这两天,整个iOS开发者圈子都被 'XCodeGhost' 事件刷屏了,各大安全团队也都对事件,从各种角度进行分析,给我们安全外行人士还原了整个事情的前因后果,甚至已经人肉到了 'XCodeGhost' 的作者信息,苹果也下架不少的受到 'XCodeGhost' 感染的 APP. 本文我们就来梳理一下这件事情的来龙去脉吧,最后作为开发者或者普通的iOS用户,我们应该如何应对吧。

XCodeGhost 事件

XCode 作为苹果 APP 的标准开发工具, 几乎每一位开发者或者团队都使用 XCode 去开发 APP,XCode 通过编译,链接,打包将开发者的代码变成一个个运行在我们手机中的APP, 那么如果开发者所使用的 XCode 不是苹果官方提供的版本,而是随意在某些网盘随意下载的 XCode 的话,就很难保证开发的 APP 除了正常的代码之外是否被恶意的 XCode 加入非正常的编译选项,然后植入恶意代码模块,后果将不堪设想。

XCodeGhost 事件就是这么一个事件,由于网络原因,国内不少开发者没有下载使用苹果官方提供的 XCode 开发工具,而是图下载速度快,在某网盘,或者迅雷上下载 XCode, 更加让人不可思议的事,XCodeChost 作者似乎很懂 SEO,通过百度搜索 XCode 出来的页面,除了指向苹果 AppStore 的那几个链接之外,都是指向各种不同 ID 的百度网盘上,这些网盘的地址在各个开发社区,人气社区,下载站点上帖子均有存在,而根据腾讯安全应急响应中心的报告,从这些网盘上下载的 XCode, 在路径 Xcode.app/Contents/Developer/Platforms/iPhoneOS.platform/Developer/SDKs/Library/Frameworks/CoreServices.framework/下,存在一个名为CoreServices.framework的 "系统组件" , 而从苹果官方下载的xcode安装包,却不存在这些目录和系统组件。
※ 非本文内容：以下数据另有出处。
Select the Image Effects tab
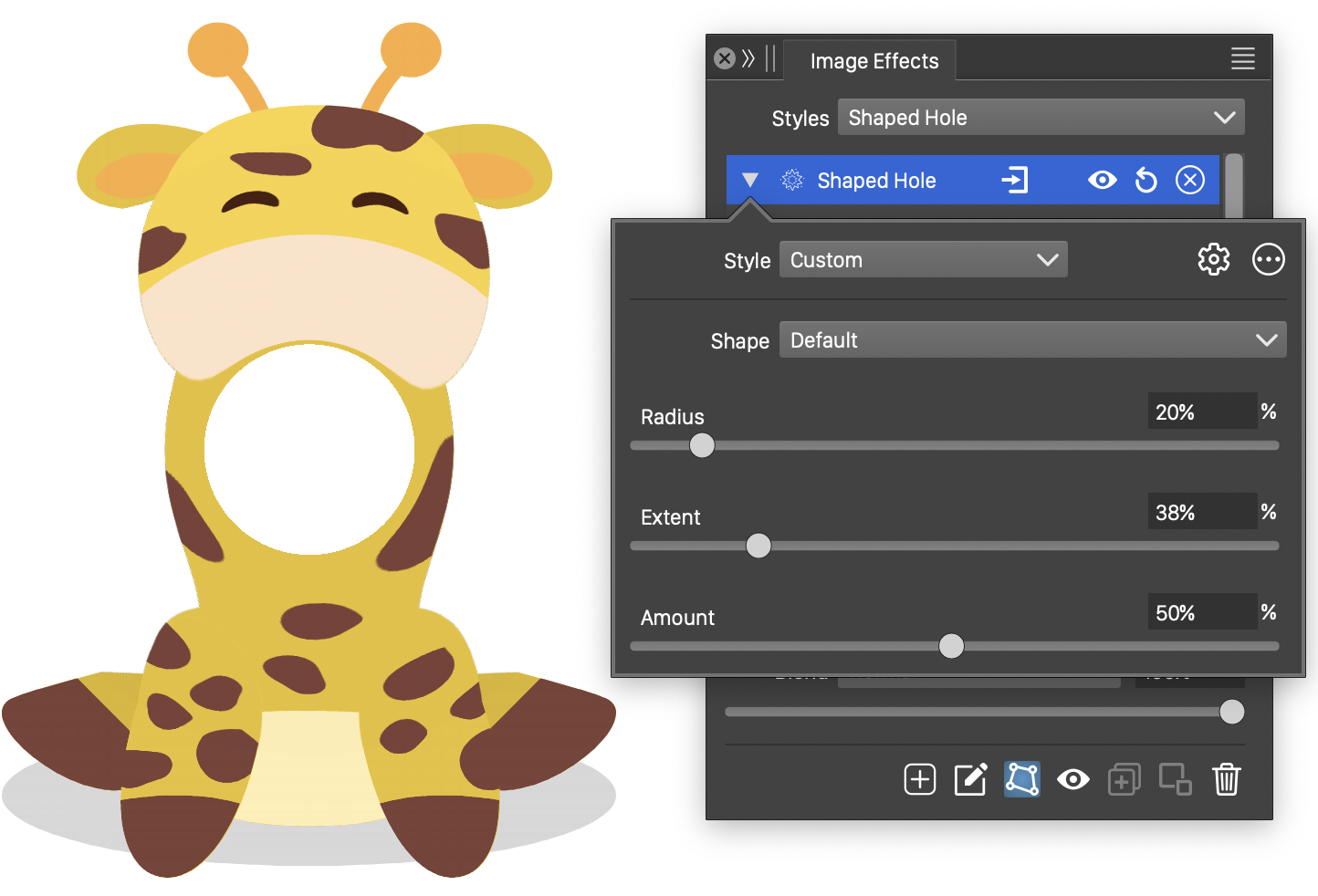click(873, 61)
也就是说,从这些网盘上下载的 XCode 安装包中,被别有用心的人植入了远程控制模块,通过修改 XCode 的编译参数,将这个恶意模块自动的部署到任何通过这个 XCode 编译的苹果 APP 中。

XCodeGhost 的危害

被植入这些恶意模块的 APP 将成为了黑客控制用户的工具,在 APP 受到污染之后.
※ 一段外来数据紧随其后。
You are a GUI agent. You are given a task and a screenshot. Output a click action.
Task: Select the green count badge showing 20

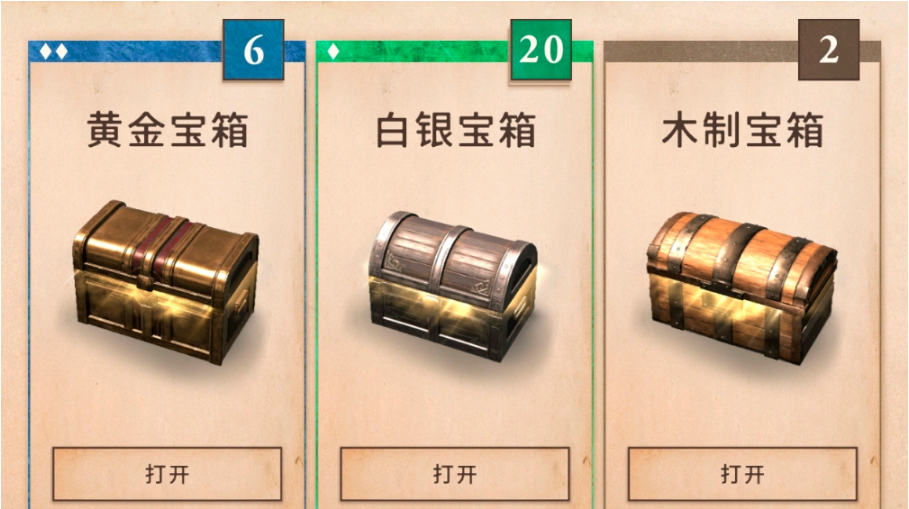coord(541,50)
植入的远程控制模块并不只一个版本。而现已公开的分析中,都未指出模块具备远程控制能力和自定义弹窗能力,而远程控制模块本身还存在漏洞可被中间人攻击,组合利用的威力可想而知。这个事件的危害其实被大大的低估了。

有哪些已知的 APP 受到污染呢

目前发现的受到污染的 APP 名单如下。

我们该怎么办呢

作为开发者,当然是确定自己 XCode 没有包含上述所说的模块,本人使用的任何软件基本是都是在官方网站上下载的,基本上没有什么问题。
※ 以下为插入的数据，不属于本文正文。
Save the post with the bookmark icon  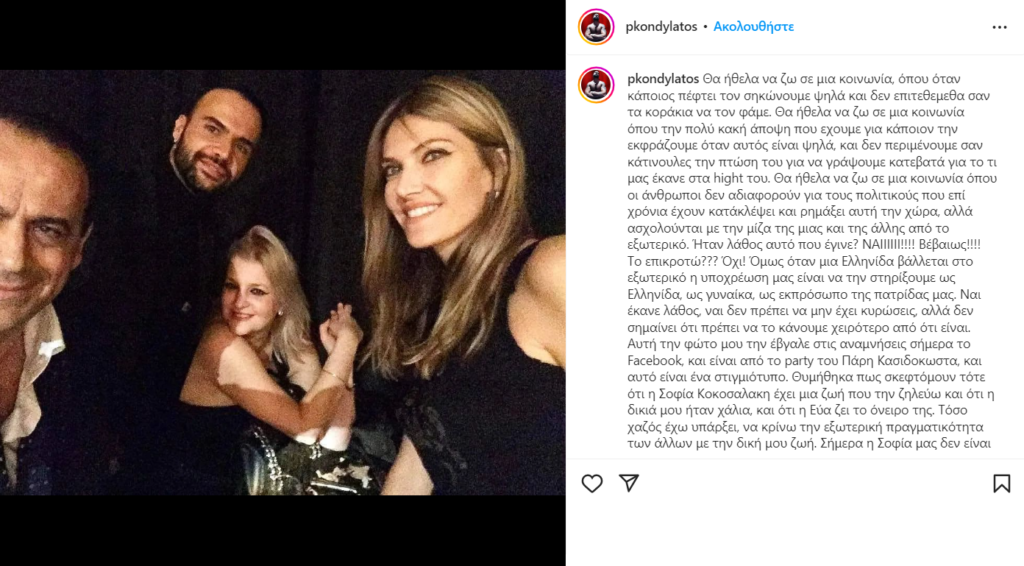(x=1001, y=483)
作为普通的 iOS 用户,应该第一时间更改自己的 APP ID 的密码,如果担心自己在 iOS 设备输入的其他的密码有被盗的可能,那么也十分有必要进行修改.

最后

XCodeGhost 作者 @XcodeGhostSource 最后还将代码开发到 GitHub 上面: https://github.com/XcodeGhostSource/XcodeGhost, 并且声明说所谓的XcodeGhost实际是苦逼iOS开发者的一次意外发现:修改Xcode编译配置文本可以加载指定的代码文件,于是我写下上述附件中的代码去尝试,并上传到自己的网盘中... , 不知道各位客官怎么看,反正我是不相信啊,正如 @onevcat 所说的: 算个账,微信用户总数5亿日活70%。每天每人就算5个POST请求,每个请求300Byte,日流入流量就接近500G,以及17.5亿次请求。据说服务器扔在亚马逊,那么资费算一下每个月应该是存储$450,请求$260K。这还只是单单一个微信,再算上网易云音乐等等,每月四五十万刀仅仅是苦逼iOS开发者的个人实验?